Stored data:
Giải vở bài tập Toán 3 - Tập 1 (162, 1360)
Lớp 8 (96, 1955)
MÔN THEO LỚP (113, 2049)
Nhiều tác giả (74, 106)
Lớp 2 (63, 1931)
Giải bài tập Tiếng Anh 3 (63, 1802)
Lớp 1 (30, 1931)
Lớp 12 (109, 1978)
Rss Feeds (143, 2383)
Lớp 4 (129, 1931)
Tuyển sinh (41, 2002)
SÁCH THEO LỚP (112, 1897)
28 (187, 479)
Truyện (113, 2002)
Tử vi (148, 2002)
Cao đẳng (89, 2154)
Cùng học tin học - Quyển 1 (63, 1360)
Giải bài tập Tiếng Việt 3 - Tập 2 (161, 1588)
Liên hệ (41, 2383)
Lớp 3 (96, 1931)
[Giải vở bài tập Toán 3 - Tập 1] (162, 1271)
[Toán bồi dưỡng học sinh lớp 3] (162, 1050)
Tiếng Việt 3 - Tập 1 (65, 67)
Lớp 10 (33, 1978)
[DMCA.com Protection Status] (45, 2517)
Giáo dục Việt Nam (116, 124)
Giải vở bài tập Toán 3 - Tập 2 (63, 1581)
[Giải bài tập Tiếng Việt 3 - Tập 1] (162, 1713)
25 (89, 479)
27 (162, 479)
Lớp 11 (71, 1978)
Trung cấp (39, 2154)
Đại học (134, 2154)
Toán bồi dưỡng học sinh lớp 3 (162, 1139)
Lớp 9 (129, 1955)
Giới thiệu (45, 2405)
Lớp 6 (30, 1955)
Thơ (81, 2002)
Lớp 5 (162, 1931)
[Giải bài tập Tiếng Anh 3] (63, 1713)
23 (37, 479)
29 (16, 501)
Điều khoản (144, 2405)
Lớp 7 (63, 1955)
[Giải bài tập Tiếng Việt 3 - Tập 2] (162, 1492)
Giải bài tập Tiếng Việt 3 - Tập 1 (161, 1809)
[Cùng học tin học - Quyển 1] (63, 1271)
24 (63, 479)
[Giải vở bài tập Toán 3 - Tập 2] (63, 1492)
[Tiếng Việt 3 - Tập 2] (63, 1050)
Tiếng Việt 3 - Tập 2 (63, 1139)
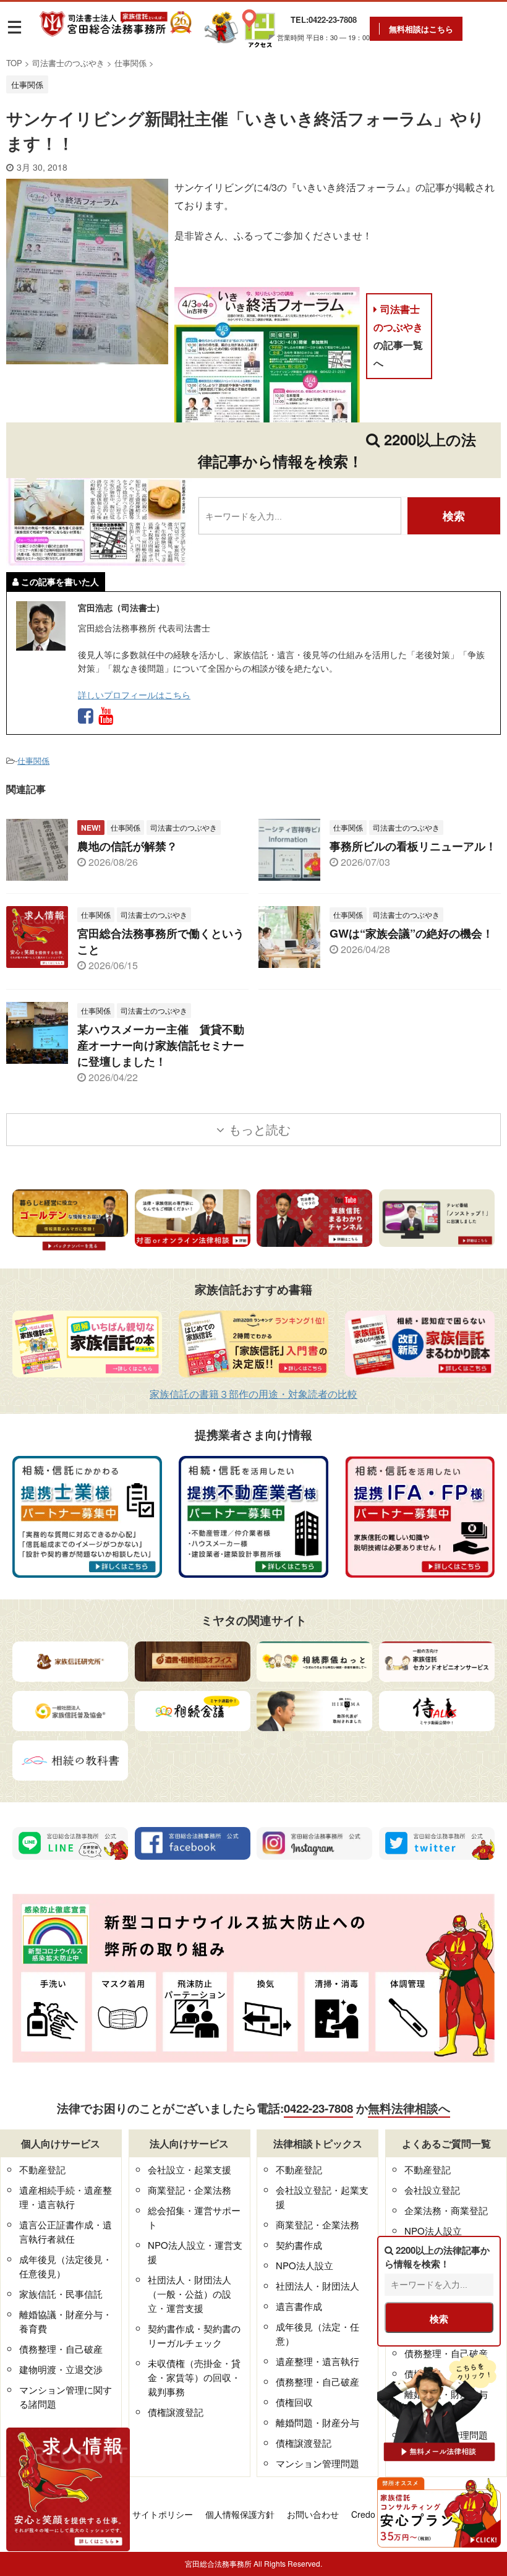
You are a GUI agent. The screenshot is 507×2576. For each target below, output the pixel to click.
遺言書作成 (299, 2306)
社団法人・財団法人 (317, 2285)
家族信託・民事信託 (61, 2293)
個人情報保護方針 (240, 2514)
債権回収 (294, 2401)
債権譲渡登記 (175, 2411)
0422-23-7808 (318, 2108)
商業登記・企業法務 (189, 2189)
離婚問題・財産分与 (317, 2422)
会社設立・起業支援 (189, 2169)
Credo (363, 2514)
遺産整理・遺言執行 (317, 2361)
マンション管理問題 (317, 2463)
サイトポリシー (162, 2514)
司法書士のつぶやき (398, 335)
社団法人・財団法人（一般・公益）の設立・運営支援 (189, 2293)
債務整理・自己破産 (61, 2348)
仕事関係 (33, 760)
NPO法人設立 (304, 2265)
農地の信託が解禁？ (127, 846)
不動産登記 (42, 2169)
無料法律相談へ (409, 2108)
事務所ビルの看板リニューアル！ (413, 846)
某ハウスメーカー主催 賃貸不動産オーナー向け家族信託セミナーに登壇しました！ (160, 1045)
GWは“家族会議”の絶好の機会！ (411, 933)
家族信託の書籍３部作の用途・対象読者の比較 (253, 1394)
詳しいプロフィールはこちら (134, 694)
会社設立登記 (432, 2189)
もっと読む (260, 1129)
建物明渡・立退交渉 (61, 2369)
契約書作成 (299, 2244)
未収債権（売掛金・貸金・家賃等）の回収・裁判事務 (194, 2377)
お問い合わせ (313, 2514)
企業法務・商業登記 (446, 2210)
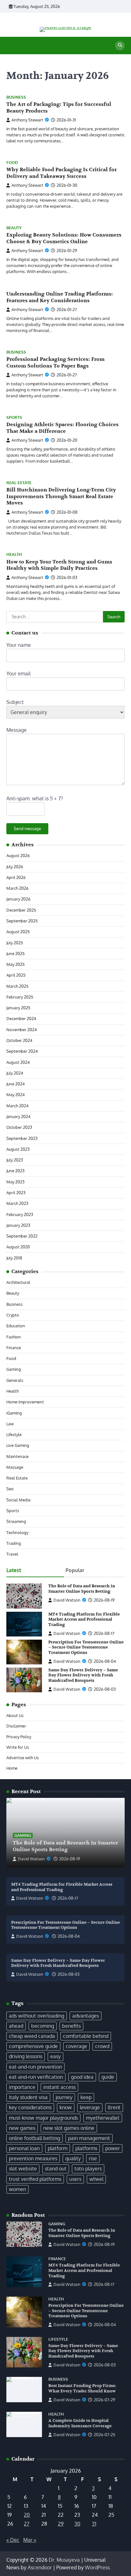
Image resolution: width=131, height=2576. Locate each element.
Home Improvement (25, 1401)
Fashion (13, 1336)
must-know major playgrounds (43, 2118)
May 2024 (15, 1094)
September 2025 (22, 920)
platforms (86, 2148)
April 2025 (15, 975)
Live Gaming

What is expected:
Your task is to return the entries above exactly, with no pictures.

Problem solution:
Giải vở bài tập Toán 3 - Tập 1 (162, 1360)
Lớp 8 (96, 1955)
MÔN THEO LỚP (113, 2049)
Nhiều tác giả (74, 106)
Lớp 2 (63, 1931)
Giải bài tập Tiếng Anh 3 (63, 1802)
Lớp 1 (30, 1931)
Lớp 12 (109, 1978)
Rss Feeds (143, 2383)
Lớp 4 (129, 1931)
Tuyển sinh (41, 2002)
SÁCH THEO LỚP (112, 1897)
28 (187, 479)
Truyện (113, 2002)
Tử vi (148, 2002)
Cao đẳng (89, 2154)
Cùng học tin học - Quyển 1 (63, 1360)
Giải bài tập Tiếng Việt 3 - Tập 2 (161, 1588)
Liên hệ (41, 2383)
Lớp 3 (96, 1931)
[Giải vở bài tập Toán 3 - Tập 1] (162, 1271)
[Toán bồi dưỡng học sinh lớp 3] (162, 1050)
Tiếng Việt 3 - Tập 1 (65, 67)
Lớp 10 (33, 1978)
[DMCA.com Protection Status] (45, 2517)
Giáo dục Việt Nam (116, 124)
Giải vở bài tập Toán 3 - Tập 2 (63, 1581)
[Giải bài tập Tiếng Việt 3 - Tập 1] (162, 1713)
25 (89, 479)
27 (162, 479)
Lớp 11 (71, 1978)
Trung cấp (39, 2154)
Đại học (134, 2154)
Toán bồi dưỡng học sinh lớp 3 (162, 1139)
Lớp 9 (129, 1955)
Giới thiệu (45, 2405)
Lớp 6 (30, 1955)
Thơ (81, 2002)
Lớp 5 (162, 1931)
[Giải bài tập Tiếng Anh 3] (63, 1713)
23 (37, 479)
29 (16, 501)
Điều khoản (144, 2405)
Lớp 7 (63, 1955)
[Giải bài tập Tiếng Việt 3 - Tập 2] (162, 1492)
Giải bài tập Tiếng Việt 3 - Tập 1 (161, 1809)
[Cùng học tin học - Quyển 1] (63, 1271)
24 (63, 479)
[Giải vở bài tập Toán 3 - Tập 2] (63, 1492)
[Tiếng Việt 3 - Tập 2] (63, 1050)
Tiếng Việt 3 - Tập 2 (63, 1139)
You are a GUI agent. The screenshot is 507×2576. For each target below, output the pixel to click.
遺言書作成 (299, 2306)
社団法人・財団法人 (317, 2285)
家族信託・民事信託 (61, 2293)
個人情報保護方針 (240, 2514)
債権回収 (294, 2401)
債権譲渡登記 (175, 2411)
0422-23-7808 (318, 2108)
商業登記・企業法務 (189, 2189)
離婚問題・財産分与 (317, 2422)
会社設立・起業支援 (189, 2169)
Credo (363, 2514)
遺産整理・遺言執行 (317, 2361)
マンション管理問題 (317, 2463)
サイトポリシー (162, 2514)
司法書士のつぶやき (398, 335)
社団法人・財団法人（一般・公益）の設立・運営支援 (189, 2293)
債務整理・自己破産 (61, 2348)
仕事関係 (33, 760)
NPO法人設立 (304, 2265)
農地の信託が解禁？ (127, 846)
不動産登記 (42, 2169)
無料法律相談へ (409, 2108)
事務所ビルの看板リニューアル！ (413, 846)
某ハウスメーカー主催 賃貸不動産オーナー向け家族信託セミナーに登壇しました！ (160, 1045)
GWは“家族会議”の絶好の機会！ (411, 933)
家族信託の書籍３部作の用途・対象読者の比較 (253, 1394)
詳しいプロフィールはこちら (134, 694)
会社設立登記 (432, 2189)
もっと読む (260, 1129)
建物明渡・立退交渉 (61, 2369)
契約書作成 (299, 2244)
未収債権（売掛金・貸金・家賃等）の回収・裁判事務 (194, 2377)
お問い合わせ (313, 2514)
企業法務・商業登記 (446, 2210)
Image resolution: width=131, height=2576. Locate each element.
Home Improvement (25, 1401)
Fashion (13, 1336)
must-know major playgrounds (43, 2118)
May 2024 (15, 1094)
September 2025 (22, 920)
platforms (86, 2148)
April 2025 (15, 975)
Live Gaming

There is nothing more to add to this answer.